▸ Assignment: The answer is to consist only of an exact retyping of the lines from the one containing "Task: Collapse the" to the end of the entries, without pictures.
Dataset extract Block Start
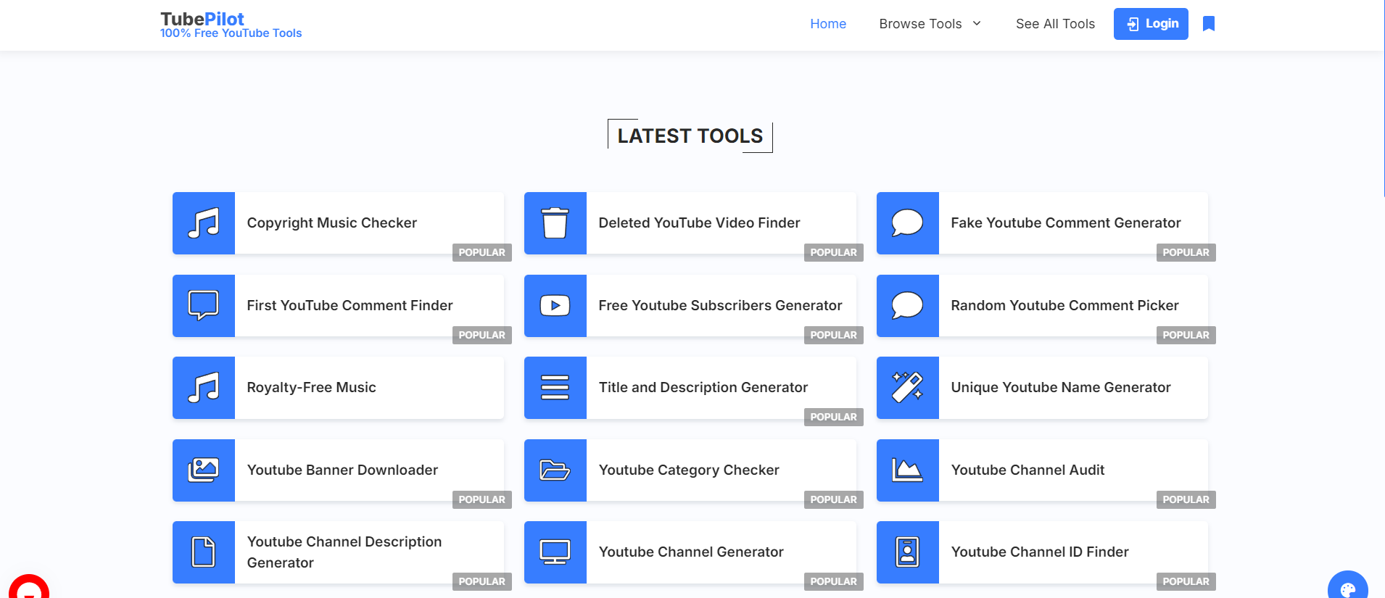Open the Royalty-Free Music tool
1385x598 pixels.
point(311,388)
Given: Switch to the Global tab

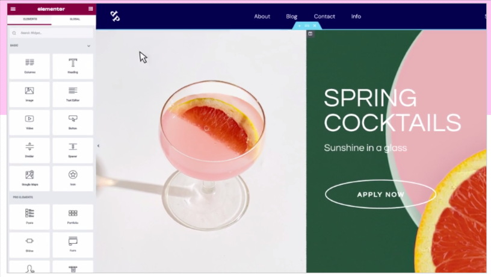Looking at the screenshot, I should pos(75,19).
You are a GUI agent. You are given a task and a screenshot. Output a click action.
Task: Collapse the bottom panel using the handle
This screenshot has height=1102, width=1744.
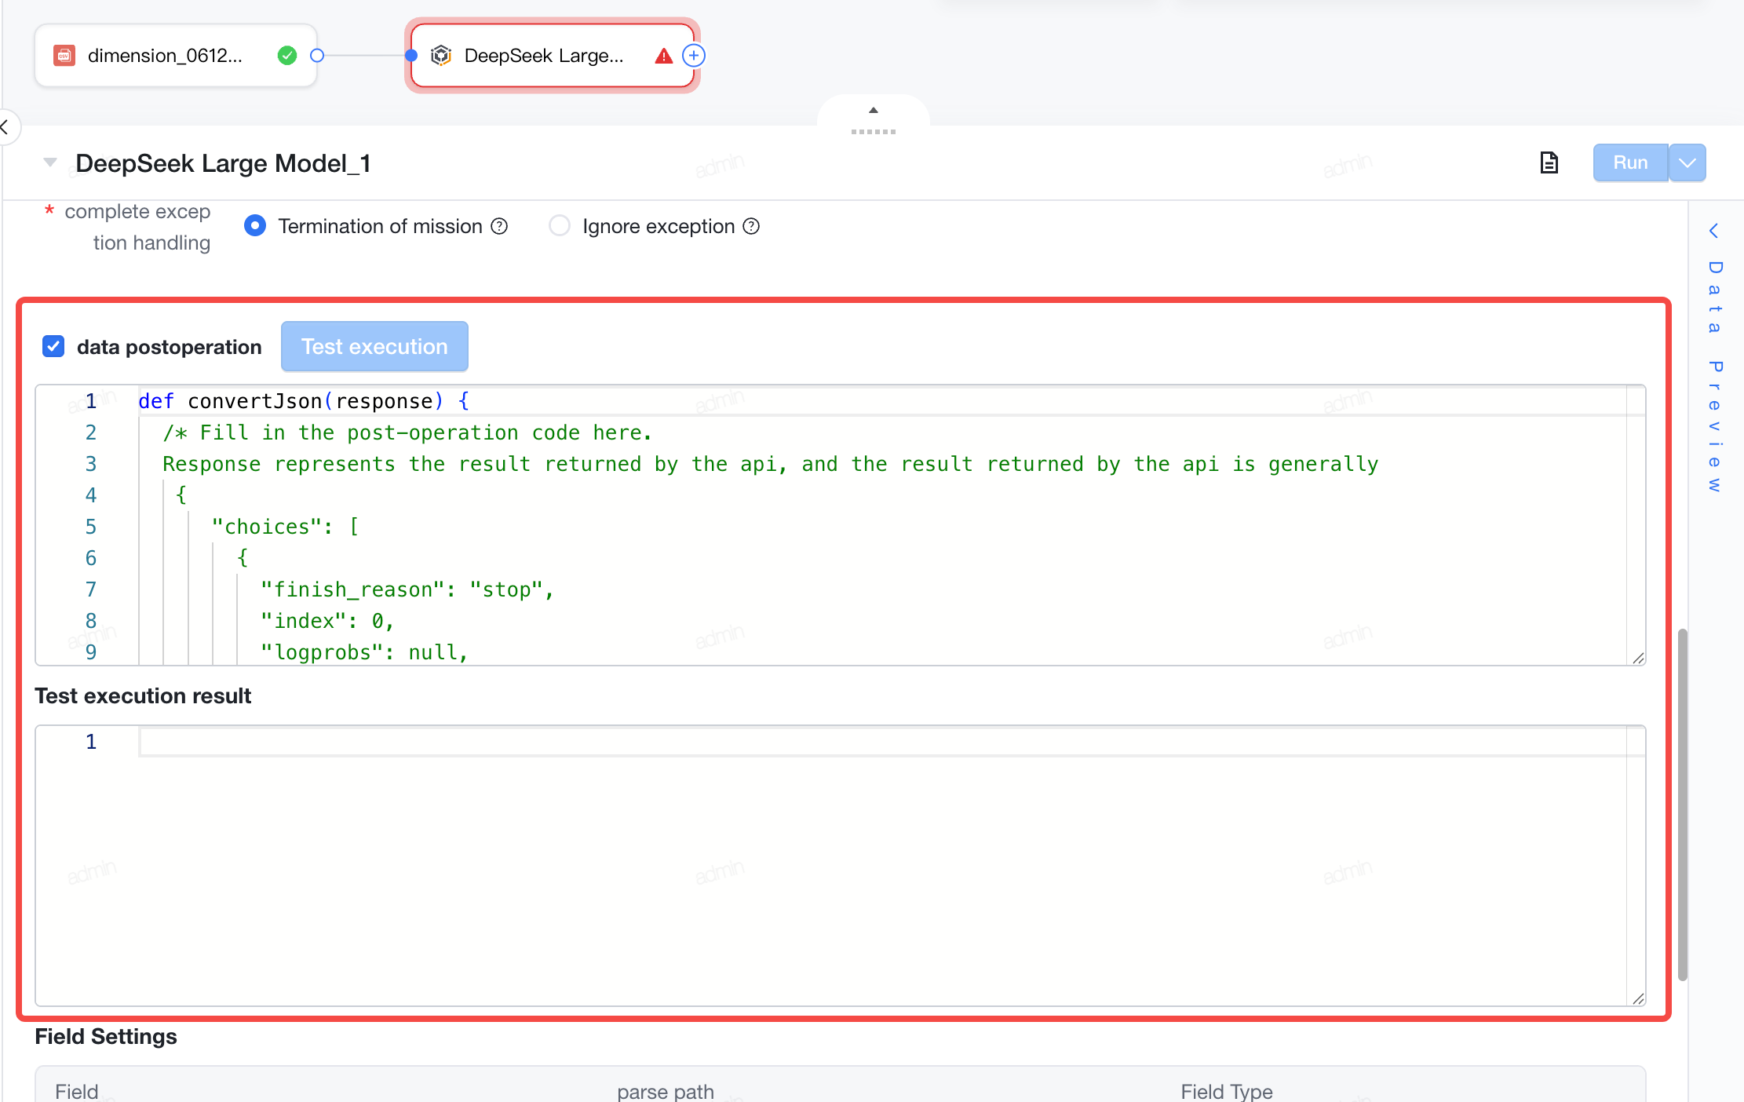click(874, 120)
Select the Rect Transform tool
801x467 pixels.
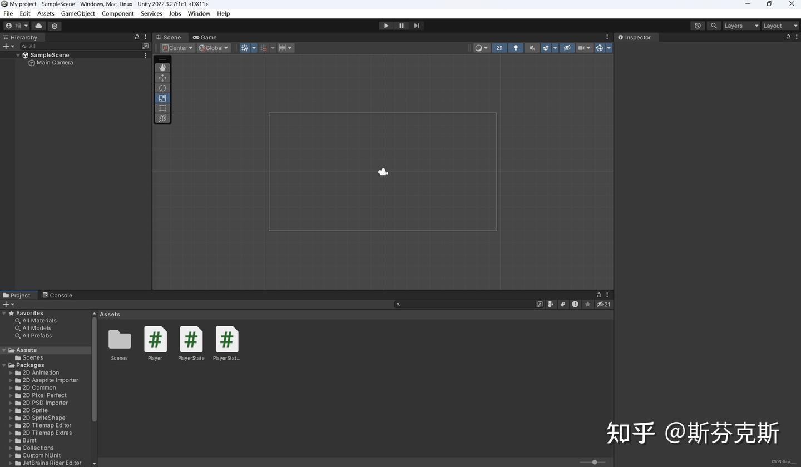[x=162, y=108]

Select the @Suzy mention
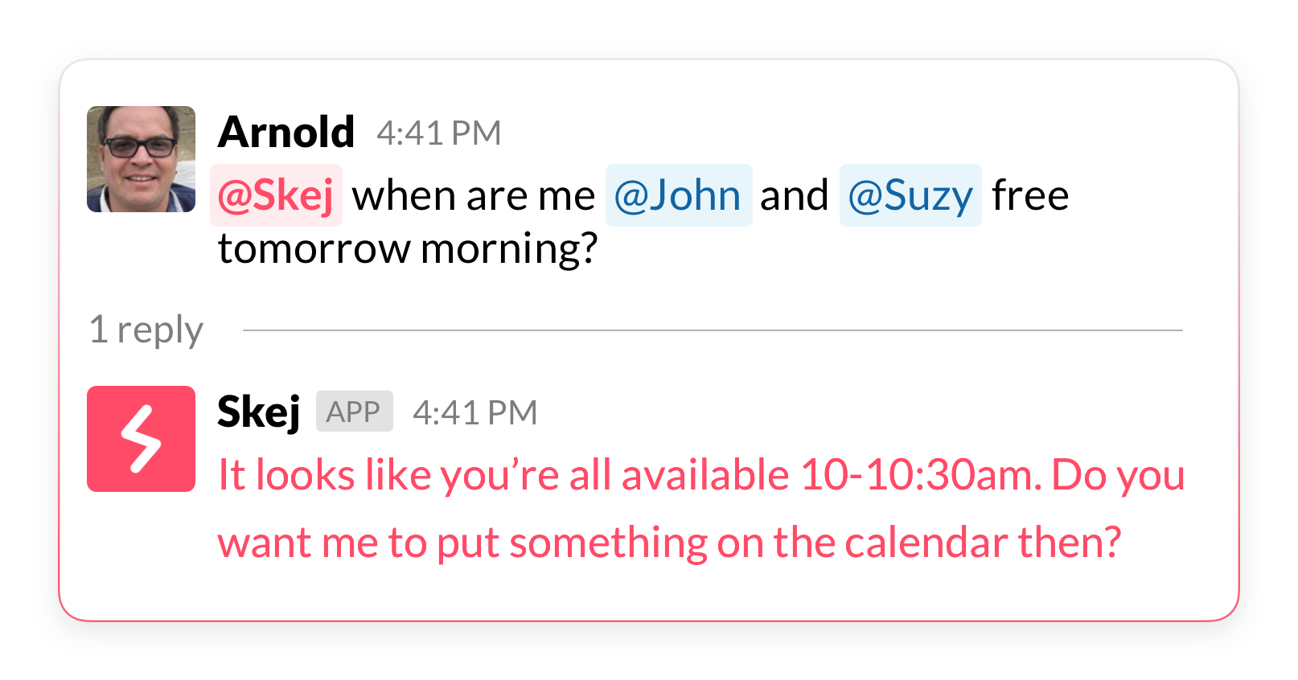[910, 195]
Dataset extract Block End
▸ Solution:
Task: Collapse the bottom panel using the handle
This screenshot has height=1102, width=1744.
click(874, 120)
Select the Rect Transform tool
801x467 pixels.
[x=162, y=108]

Select the @Suzy mention
[910, 195]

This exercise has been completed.